Meine Angaben: "--locale en:GB".
Hab's unterschiedlich versucht anzugeben, auch so: "--locale Lang=en:GB" u.s.w.
Wer es weiss, bitte um Hilfe.
Danke im Vorraus.


----------



## zeja (27. August 2007)

Wie kommst du denn auf den Doppelpunkt? Locales werden immer mit Unterstrich getrennt, z.B. en_US.

Aber das hilft dir dort auch nicht weiter.


```
System.out.println(System.getProperties());
```

Da siehst du wie

```
user.language
user.country
user.variant
```

gesetzt sind. Diese drei bilden zusammen eine Locale.

Ändern kannst du dies beim Start durch die VM Parameter:

```
-Duser.language=en
-Duser.country=US
```

(Durch vorranstellen von -D lassen sich alle System properties einstellen)

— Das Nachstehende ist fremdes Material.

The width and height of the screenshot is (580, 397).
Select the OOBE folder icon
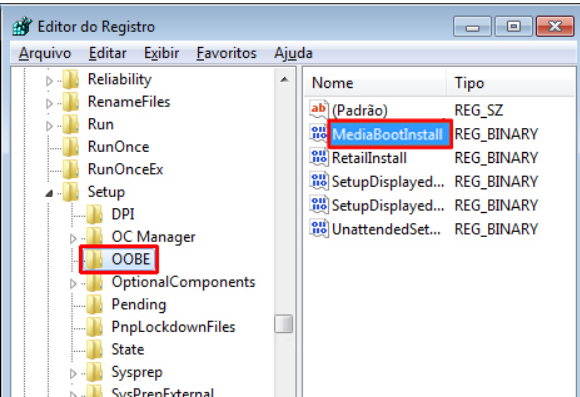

Ob die richtige Sprache angenommen wurde kriegst du durch

```
System.out.println(Local.getDefault());
```
raus.


----------



## maddos (28. August 2007)

Danke. Das geht jetzt.
Erster Fehler von mir war: ich habe versucht die VM Optionen unter Feld "Agruments" anzugeben 
und Zweiter: so dumm von mir, dass ich die  getProperties() ferlich vergessen habe.
Jetzt kann man weiter leben


----------



## schnuffie (28. August 2007)

Du kannst das auch so bewerkstelligen:


```
public static void main(String args[]) {
  Locale l = new Locale(...); // Deine spezielle Locale
  Locale.setDefault(l);
  // ...
}
```


----------